Rui Silva

Personal information
- Full name: Rui Pedro Oliveira da Silva
- Date of birth: 5 June 1996 (age 30)
- Place of birth: Lourosa, Portugal
- Height: 1.76 m (5 ft 9 in)
- Position: Right-back

Team information
- Current team: Sanjoanense
- Number: 19

Youth career
- 2004–2007: Lusitânia
- 2007–2015: Porto
- 2011–2012: → Padroense (loan)

Senior career*
- Years: Team / Apps / (Gls)
- 2015–2017: Santa Clara / 50 / (1)
- 2017–2019: Braga B / 12 / (0)
- 2018–2019: → Santa Clara (loan) / 2 / (0)
- 2019–2020: Leixões / 12 / (0)
- 2020: Académico Viseu / 7 / (0)
- 2020–2021: Varzim / 10 / (0)
- 2021: Lusitânia / 8 / (0)
- 2021–2023: Torreense / 34 / (0)
- 2023–2024: Alverca / 20 / (0)
- 2024–2025: Anadia / 15 / (0)
- 2025: 1º Dezembro / 11 / (1)
- 2025–2026: União Santarém / 11 / (0)
- 2026: Caldas / 5 / (0)
- 2026–: Sanjoanense / 4 / (0)

International career
- 2013: Portugal U17 / 1 / (0)
- 2014: Portugal U18 / 1 / (0)
- 2016: Portugal U20 / 3 / (0)

= Rui Silva (footballer, born 1996) =

Portuguese footballer

Rui Pedro Oliveira da Silva (born 5 June 1996) is a Portuguese professional footballer who plays as a right-back for Campeonato de Portugal club Sanjoanense.

==Club career==
Born in Lourosa (Santa Maria da Feira), Silva began his youth career at Lusitânia F.C. in his village before eight full years in the ranks of FC Porto. In 2015 he moved to C.D. Santa Clara, where on 2 August he made his professional debut against Atlético Clube de Portugal in the second round of the Taça da Liga; he played the entirety of the 1–1 home draw, before a 6–5 penalty shootout defeat.

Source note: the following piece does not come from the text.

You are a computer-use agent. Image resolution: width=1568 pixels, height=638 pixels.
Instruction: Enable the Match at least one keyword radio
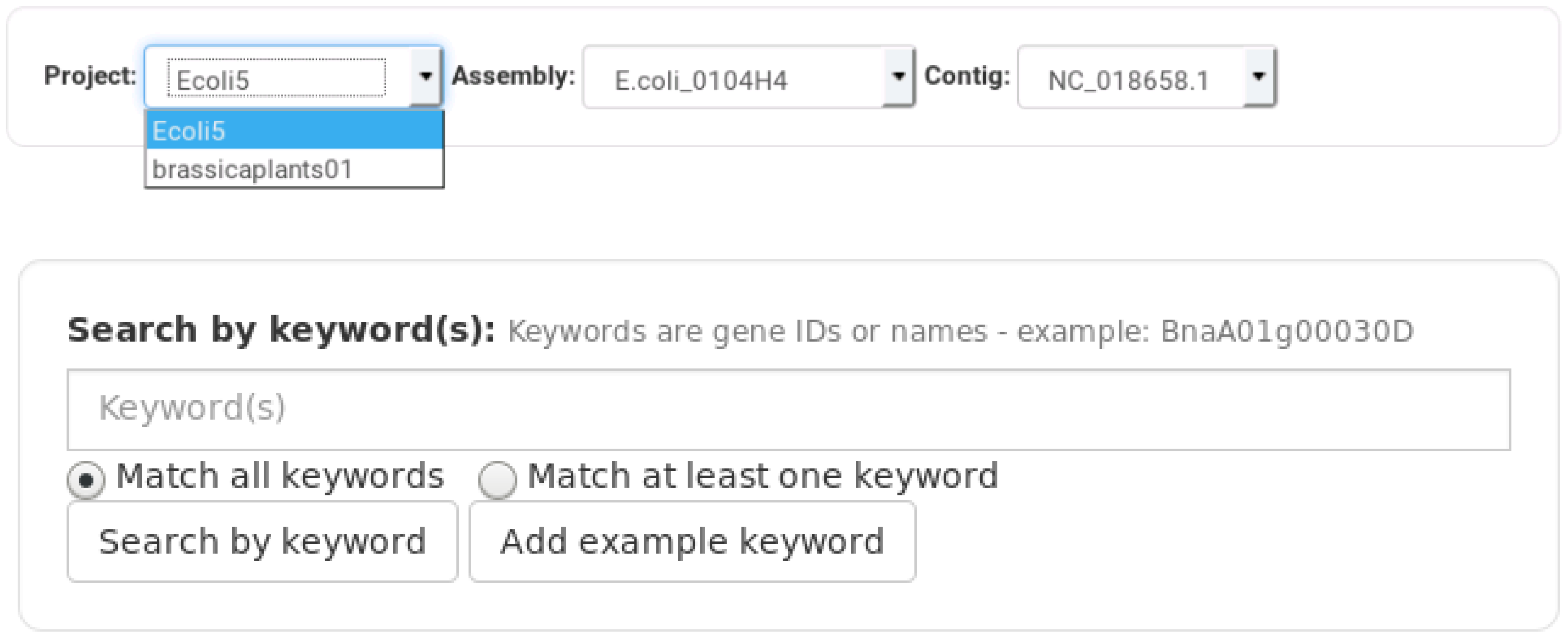pyautogui.click(x=497, y=480)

On 23 January 2016, Silva was sent off in the first half-hour of a goalless LigaPro draw against U.D. Oliveirense also at the Estádio de São Miguel. He scored his only goal for the club on 20 March in a 2–2 home draw with Clube Oriental de Lisboa.

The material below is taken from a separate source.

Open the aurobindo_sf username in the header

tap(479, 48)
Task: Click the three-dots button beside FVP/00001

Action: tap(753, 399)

In June 2017, Silva transferred to S.C. Braga on a three-year contract with the option of three more, being assigned to the reserve team. A year later, he was loaned for a year back to Santa Clara, now in the Primeira Liga. He played only two top-flight games, the first as a substitute in a 2–1 home loss to Sporting CP on 4 November 2018.

Silva returned to the Porto metropolitan area on 7 June 2019, when he signed for Leixões S.C. on a two-year deal. Six months later, he moved across the second division to Académico de Viseu F.C. for the rest of the season.

On 3 June 2020, Silva joined Varzim S.C. still in the second tier. Seven months later, he dropped down a level to return to Lusitânia, before making his way in July 2021 to S.C.U. Torreense in the new Liga 3.

Silva remained in division three subsequently, with F.C. Alverca, Anadia FC, S.U. 1º Dezembro and União de Santarém.